The Rise of Generative Adversarial Networks

Kailash Ahirwar
10 min readMar 28, 2019
Credit: https://en.wikipedia.org/wiki/Edmond_de_Belamy

5 years back, Generative Adversarial Networks(GANs) started a revolution in deep learning. This revolution has produced some major technological breakthroughs. Generative Adversarial Networks were introduced by Ian Goodfellow and others in the paper titled “Generative Adversarial Networks” — https://arxiv.org/abs/1406.2661. Academia accepted GANs with open hands and the industry welcomed GANs with much fanfare too. The rise of GANs was inevitable.

First, the best thing about GANs is their nature of learning, which is unsupervised. GANs don’t need labeled data, which makes GANs powerful as the boring work of data labeling is not required.

Second, the potential use cases of GANs have put GANs at the center of conversations. They can generate high-quality images, enhance photos, generate images from text, convert images from one domain to another, change the appearance of the face image as age progresses, and many more. The list is endless. We will cover some of the widely popular GAN architectures in this article.

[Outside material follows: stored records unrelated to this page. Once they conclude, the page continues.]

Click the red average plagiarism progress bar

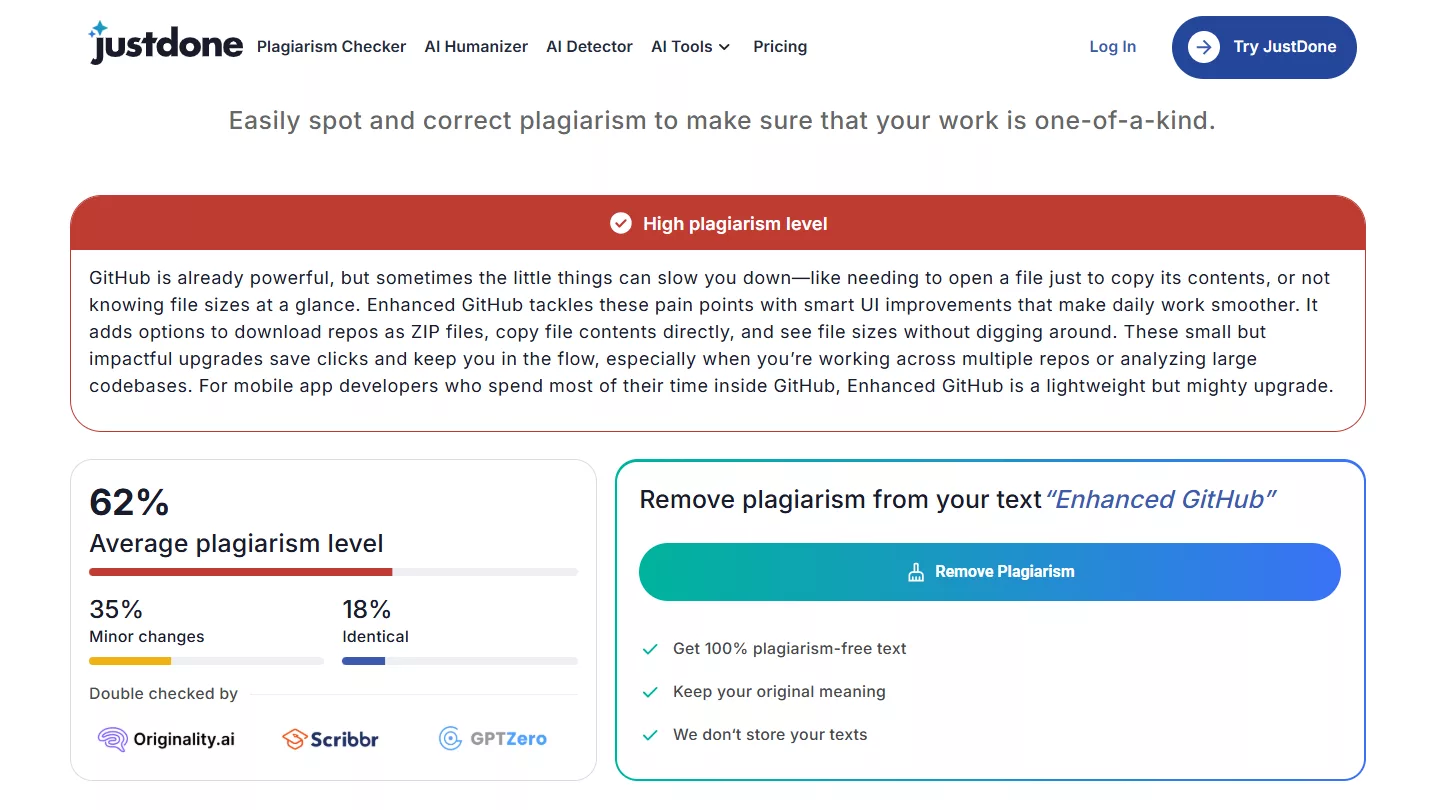pyautogui.click(x=240, y=572)
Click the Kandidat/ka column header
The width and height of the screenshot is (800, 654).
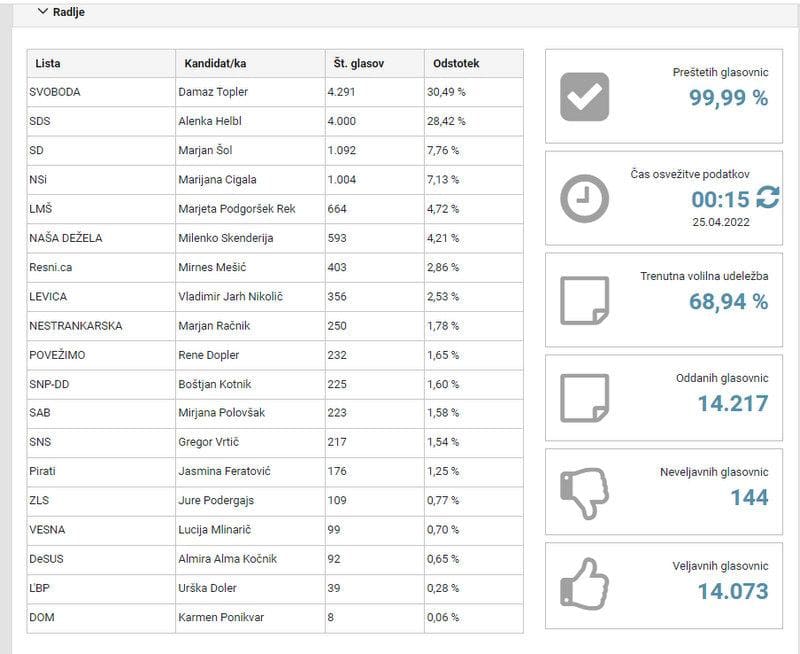(215, 63)
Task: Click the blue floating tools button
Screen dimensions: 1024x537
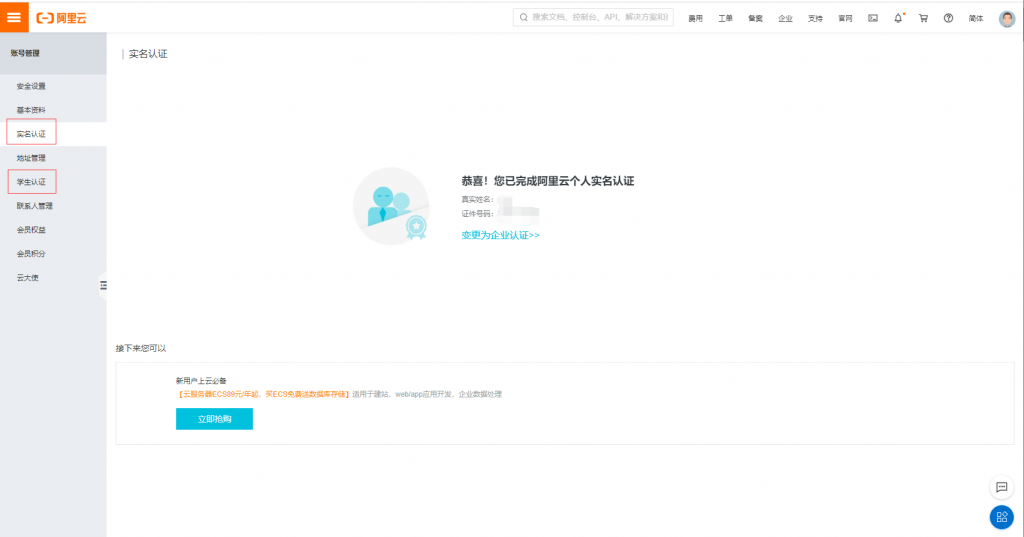Action: [1001, 517]
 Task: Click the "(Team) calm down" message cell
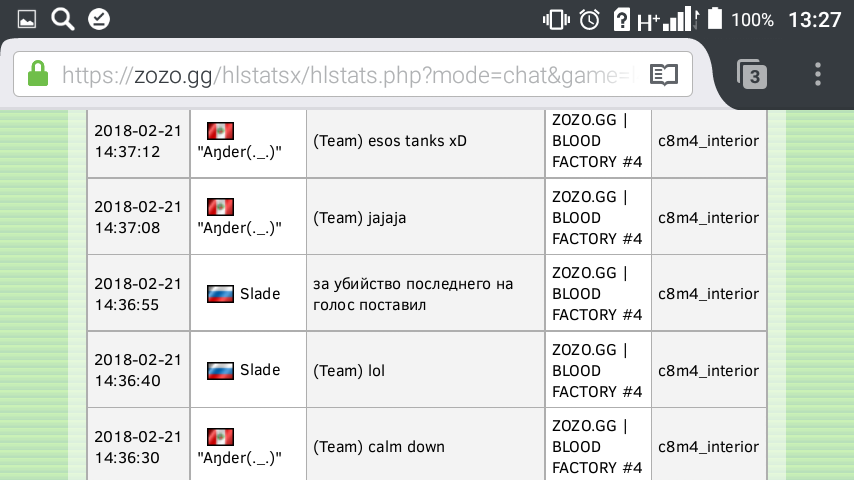coord(379,447)
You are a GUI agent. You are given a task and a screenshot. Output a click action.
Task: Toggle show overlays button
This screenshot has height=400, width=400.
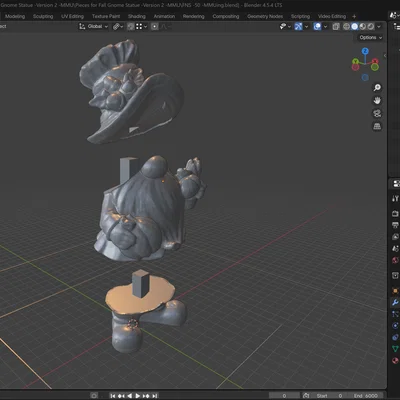[317, 27]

Third, the endless research put around GANs is so mesmerizing that it grabs the attention of every other industry. We will be talking about major technological breakthroughs in the later section of this article.

The Birth

A Generative Adversarial Network or GAN for short is a setup of two networks, a generator network, and a discriminator network. These two networks can be neural networks, ranging from convolutional neural networks, and recurrent neural networks to auto-encoders. In this setup, two networks are engaged in a competitive game and trying to outdo each other, simultaneously, helping each other at their own tasks. After thousands of iterations, if everything goes well, the generator network gets perfect at generating realistically looking fake images and the discriminator network gets perfect at telling whether the image shown to it is fake or real. In other terms, the generator network transforms a random noise vector from a latent space(Not all GANs sample from a latent space) to a sample from the real data set. Training a GAN is a very intuitive process. We simultaneously train both networks and they both get better with time.

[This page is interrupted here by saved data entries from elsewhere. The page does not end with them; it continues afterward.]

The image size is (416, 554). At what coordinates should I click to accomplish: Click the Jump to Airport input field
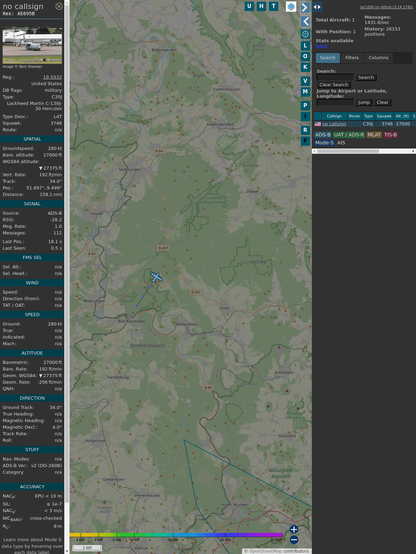point(335,102)
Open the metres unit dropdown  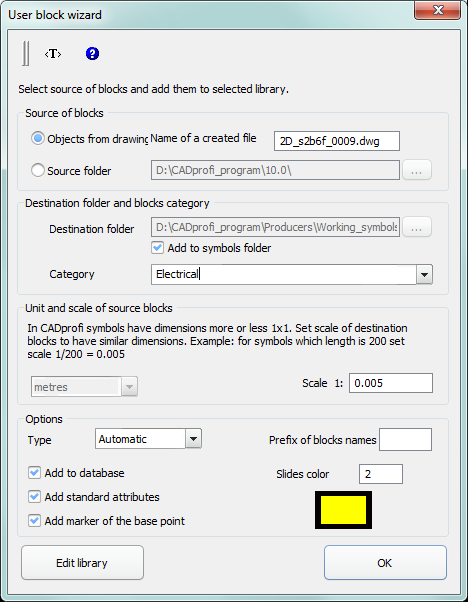coord(129,387)
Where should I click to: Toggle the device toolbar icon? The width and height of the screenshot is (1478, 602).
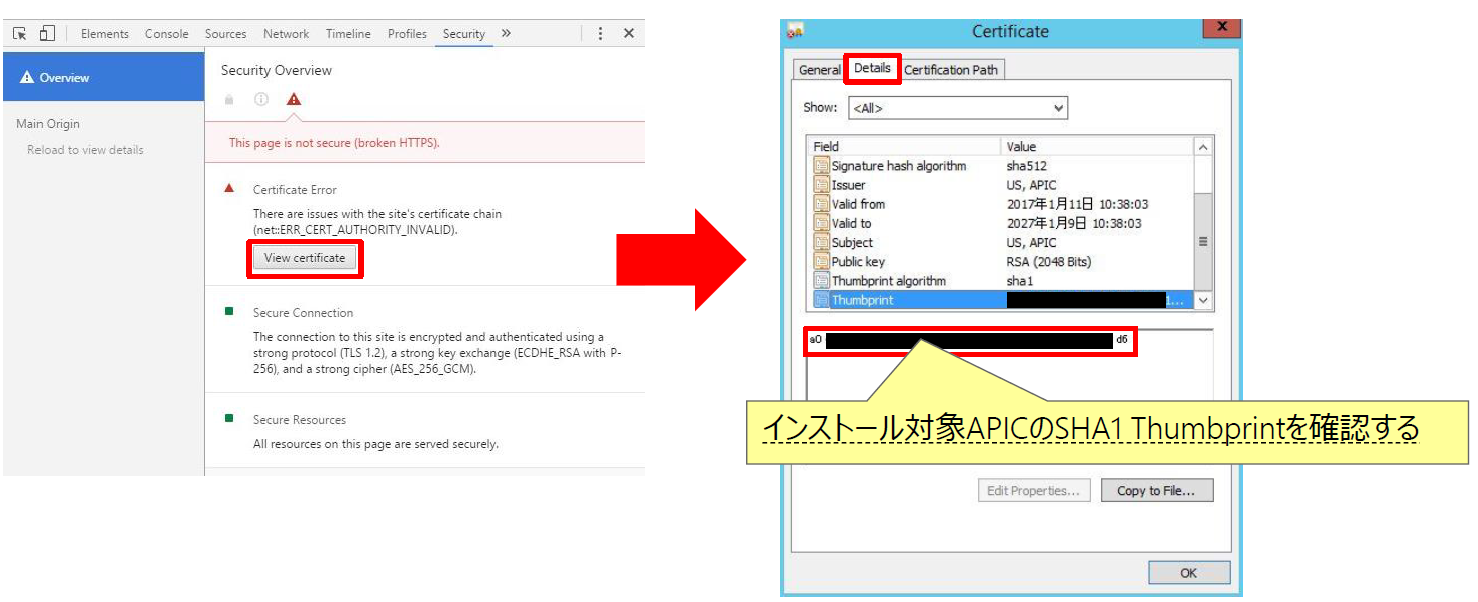click(47, 33)
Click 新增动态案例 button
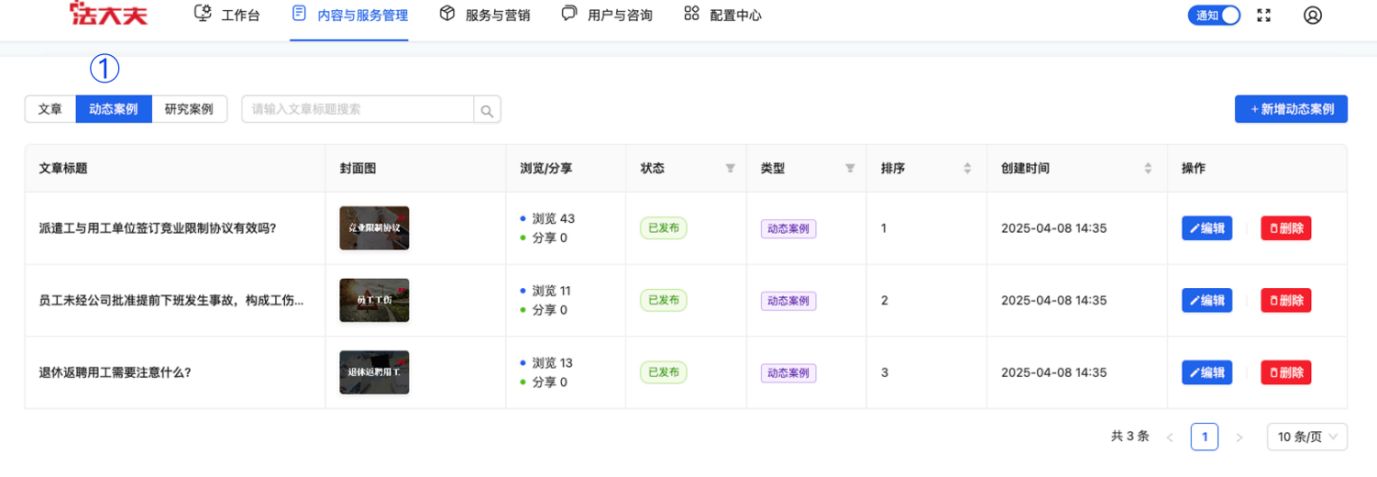Screen dimensions: 1377x477 click(1291, 109)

GANs have plenty of real-world use cases like image generation, artwork generation, music generation, and video generation. Also, they can enhance the quality of your images, stylize or colorize your images, generate faces, and can perform many more interesting tasks.

Credit: O’Reilly

The above image shows the architecture of a vanilla GAN network. First, a D-dimensional noise vector is sampled from a latent space and fed to the generator network. The generator network converts this noise vector to an image. Then this generated image is fed to the discriminator network for classification. The discriminator network keeps getting images from the real dataset and the images generated by the generator network. Its job is to discriminate between real and fake images. All GAN architectures follow the same design. This was the birth of GANs. Now explore the adolescent stage of GANs.

The Adolescence

In its adolescence, GANs produced widely popular architectures like DCGAN, StyleGAN, BigGAN, StackGAN, Pix2pix, Age-cGAN, and CycleGAN. These architectures were presented with very promising results. By looking at the results, it was pretty clear that the GANs have reached their adolescent stage. Let’s explore these architectures in detail.

DCGAN

For the first time, convolutional neural networks were used within GANs and achieved impressive results. Before this, CNNs have shown unprecedented results in supervised computer vision tasks. But in GANs, CNNs were unexplored. DCGANs were introduced in the paper titled “Unsupervised Representation Learning with Deep Convolutional Generative Adversarial Networks” by Alec Radford, Luke Metz, and Soumith Chintala. It was a major milestone in GANs research as it introduced major architectural changes to tackle problems like training instability, mode collapse, and internal covariate shift. Since then, numerous GAN architectures have been introduced based on the architecture of DCGAN.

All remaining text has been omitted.